** Start of Rows **
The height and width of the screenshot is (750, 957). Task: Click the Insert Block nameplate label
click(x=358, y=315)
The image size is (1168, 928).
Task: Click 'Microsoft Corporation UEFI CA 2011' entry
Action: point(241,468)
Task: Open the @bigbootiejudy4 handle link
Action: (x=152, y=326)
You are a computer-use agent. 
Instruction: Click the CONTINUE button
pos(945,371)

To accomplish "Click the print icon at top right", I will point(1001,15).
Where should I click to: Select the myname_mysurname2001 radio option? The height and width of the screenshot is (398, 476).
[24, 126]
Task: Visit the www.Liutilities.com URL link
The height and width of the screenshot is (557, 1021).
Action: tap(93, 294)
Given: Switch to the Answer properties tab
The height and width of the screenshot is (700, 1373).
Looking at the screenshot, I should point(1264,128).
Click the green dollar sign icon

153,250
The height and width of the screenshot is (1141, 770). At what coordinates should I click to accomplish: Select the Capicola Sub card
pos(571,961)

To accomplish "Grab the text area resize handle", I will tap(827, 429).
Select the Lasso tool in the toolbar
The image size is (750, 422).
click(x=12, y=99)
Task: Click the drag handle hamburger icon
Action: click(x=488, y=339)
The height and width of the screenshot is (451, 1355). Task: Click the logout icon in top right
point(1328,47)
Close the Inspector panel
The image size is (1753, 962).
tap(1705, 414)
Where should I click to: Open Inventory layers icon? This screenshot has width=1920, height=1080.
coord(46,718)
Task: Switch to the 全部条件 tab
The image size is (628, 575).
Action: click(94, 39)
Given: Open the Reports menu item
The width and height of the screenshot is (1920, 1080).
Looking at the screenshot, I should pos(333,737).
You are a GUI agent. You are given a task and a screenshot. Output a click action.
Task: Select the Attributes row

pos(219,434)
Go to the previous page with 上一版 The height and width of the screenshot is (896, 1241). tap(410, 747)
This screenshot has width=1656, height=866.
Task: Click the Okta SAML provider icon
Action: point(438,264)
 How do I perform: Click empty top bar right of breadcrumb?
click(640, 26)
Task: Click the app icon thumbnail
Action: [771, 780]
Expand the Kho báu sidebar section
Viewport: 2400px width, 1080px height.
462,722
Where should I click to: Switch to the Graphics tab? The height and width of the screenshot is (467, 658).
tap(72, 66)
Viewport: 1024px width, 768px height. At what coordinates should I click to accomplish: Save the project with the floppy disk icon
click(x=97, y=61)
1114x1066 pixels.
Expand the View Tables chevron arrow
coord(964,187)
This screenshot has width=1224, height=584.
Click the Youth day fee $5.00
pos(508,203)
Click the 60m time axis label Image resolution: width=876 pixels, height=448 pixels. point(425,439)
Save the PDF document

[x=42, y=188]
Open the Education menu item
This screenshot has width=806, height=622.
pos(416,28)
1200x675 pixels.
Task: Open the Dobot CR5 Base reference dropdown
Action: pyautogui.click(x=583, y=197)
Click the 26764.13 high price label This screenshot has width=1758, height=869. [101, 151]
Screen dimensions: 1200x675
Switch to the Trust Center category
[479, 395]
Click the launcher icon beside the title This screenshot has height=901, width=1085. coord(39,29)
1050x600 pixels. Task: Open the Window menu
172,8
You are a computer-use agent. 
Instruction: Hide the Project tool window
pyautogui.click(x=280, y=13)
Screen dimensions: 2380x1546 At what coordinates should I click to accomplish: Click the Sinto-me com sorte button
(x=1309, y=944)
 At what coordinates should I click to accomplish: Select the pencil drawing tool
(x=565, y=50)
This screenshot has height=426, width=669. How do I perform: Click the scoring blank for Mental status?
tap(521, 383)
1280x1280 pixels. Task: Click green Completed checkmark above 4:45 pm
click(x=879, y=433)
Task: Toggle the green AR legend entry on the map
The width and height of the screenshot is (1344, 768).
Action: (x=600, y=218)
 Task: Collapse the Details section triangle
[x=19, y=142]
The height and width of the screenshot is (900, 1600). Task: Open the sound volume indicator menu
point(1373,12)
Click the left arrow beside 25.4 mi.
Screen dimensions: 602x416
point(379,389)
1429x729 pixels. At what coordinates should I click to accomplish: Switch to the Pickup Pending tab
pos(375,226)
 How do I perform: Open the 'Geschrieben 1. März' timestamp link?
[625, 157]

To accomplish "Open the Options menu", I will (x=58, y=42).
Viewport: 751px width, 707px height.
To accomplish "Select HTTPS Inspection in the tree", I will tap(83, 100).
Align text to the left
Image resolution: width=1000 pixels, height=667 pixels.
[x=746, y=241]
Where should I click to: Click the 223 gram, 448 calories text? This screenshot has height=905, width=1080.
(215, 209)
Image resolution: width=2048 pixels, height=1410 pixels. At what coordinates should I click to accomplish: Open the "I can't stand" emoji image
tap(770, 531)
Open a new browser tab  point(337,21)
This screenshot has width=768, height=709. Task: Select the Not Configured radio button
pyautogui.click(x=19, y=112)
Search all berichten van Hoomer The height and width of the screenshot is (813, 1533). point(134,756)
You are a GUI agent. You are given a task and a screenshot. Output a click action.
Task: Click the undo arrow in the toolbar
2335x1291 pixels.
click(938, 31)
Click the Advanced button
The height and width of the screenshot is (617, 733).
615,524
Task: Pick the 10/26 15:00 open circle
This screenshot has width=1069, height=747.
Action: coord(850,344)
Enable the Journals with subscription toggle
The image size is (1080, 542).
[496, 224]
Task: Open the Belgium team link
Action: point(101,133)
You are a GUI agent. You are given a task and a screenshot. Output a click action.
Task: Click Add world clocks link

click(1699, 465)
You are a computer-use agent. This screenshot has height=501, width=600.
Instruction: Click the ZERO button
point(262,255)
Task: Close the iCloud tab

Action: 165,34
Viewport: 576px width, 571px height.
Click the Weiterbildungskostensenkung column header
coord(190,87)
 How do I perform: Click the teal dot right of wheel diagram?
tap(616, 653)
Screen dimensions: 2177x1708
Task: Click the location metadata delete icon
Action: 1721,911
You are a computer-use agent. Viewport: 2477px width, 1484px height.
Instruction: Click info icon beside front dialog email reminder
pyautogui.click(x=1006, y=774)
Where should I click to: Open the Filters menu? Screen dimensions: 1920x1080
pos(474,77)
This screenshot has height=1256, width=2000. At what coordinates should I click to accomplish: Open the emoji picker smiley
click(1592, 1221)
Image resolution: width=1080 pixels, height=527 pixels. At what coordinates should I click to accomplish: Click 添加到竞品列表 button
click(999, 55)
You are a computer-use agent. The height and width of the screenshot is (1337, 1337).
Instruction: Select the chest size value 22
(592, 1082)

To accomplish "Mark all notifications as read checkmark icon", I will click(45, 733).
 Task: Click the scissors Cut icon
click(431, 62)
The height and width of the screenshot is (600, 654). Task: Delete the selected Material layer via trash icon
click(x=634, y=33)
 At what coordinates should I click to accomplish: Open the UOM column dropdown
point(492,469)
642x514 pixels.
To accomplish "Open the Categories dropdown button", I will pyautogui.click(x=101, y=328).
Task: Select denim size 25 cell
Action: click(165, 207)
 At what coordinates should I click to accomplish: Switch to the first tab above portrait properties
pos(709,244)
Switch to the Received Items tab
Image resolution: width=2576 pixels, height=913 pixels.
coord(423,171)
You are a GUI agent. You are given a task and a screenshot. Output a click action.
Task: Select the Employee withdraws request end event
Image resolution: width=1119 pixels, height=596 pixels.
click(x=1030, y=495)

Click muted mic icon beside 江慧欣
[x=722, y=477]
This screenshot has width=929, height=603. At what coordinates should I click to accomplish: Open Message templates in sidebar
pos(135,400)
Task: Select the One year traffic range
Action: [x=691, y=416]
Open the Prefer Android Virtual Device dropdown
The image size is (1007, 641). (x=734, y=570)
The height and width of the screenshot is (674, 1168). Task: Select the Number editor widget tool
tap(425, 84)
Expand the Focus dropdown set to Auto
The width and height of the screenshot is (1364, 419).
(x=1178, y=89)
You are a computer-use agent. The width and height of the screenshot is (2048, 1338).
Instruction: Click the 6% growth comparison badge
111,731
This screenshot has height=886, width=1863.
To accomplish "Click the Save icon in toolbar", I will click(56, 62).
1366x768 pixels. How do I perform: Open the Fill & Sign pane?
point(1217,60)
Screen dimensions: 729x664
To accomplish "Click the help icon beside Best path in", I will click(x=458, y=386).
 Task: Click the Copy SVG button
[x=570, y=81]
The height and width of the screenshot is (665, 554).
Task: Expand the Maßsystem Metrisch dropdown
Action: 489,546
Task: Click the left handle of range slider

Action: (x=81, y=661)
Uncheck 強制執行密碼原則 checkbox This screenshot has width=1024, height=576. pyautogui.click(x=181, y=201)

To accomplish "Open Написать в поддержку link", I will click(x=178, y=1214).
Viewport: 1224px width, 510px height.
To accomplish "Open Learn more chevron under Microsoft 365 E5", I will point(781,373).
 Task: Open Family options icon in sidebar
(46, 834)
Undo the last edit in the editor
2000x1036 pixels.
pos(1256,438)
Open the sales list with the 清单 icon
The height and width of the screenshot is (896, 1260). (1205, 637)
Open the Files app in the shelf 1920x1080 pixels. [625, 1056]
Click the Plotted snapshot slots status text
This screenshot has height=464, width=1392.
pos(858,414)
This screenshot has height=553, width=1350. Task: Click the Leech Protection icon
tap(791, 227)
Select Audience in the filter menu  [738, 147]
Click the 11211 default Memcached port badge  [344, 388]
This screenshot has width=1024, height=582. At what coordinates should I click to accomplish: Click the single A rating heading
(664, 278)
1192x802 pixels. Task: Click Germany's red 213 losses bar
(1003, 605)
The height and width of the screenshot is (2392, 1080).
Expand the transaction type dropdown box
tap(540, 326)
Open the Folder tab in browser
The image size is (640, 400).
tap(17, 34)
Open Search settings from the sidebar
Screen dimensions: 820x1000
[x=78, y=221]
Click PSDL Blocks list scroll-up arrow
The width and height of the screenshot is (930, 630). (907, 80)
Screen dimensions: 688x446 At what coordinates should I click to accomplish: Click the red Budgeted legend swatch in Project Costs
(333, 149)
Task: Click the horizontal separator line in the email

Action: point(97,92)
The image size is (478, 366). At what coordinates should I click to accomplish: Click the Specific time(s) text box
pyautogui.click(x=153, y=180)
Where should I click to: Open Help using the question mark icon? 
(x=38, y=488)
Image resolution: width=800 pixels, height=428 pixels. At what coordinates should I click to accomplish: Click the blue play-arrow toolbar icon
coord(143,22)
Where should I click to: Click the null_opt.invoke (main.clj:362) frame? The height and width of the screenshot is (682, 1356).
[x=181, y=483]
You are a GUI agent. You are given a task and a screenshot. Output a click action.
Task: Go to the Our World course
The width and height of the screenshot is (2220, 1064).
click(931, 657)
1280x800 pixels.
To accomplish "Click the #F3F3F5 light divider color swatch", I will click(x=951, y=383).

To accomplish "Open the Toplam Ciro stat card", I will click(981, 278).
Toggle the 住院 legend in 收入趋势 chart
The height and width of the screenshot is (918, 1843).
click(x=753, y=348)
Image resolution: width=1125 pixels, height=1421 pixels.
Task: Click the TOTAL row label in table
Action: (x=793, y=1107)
** End of Rows **
[What the task asks] How many lines in the items above contain the string "range", with case counting? Reply with the number alone.

[Answer to the task] 2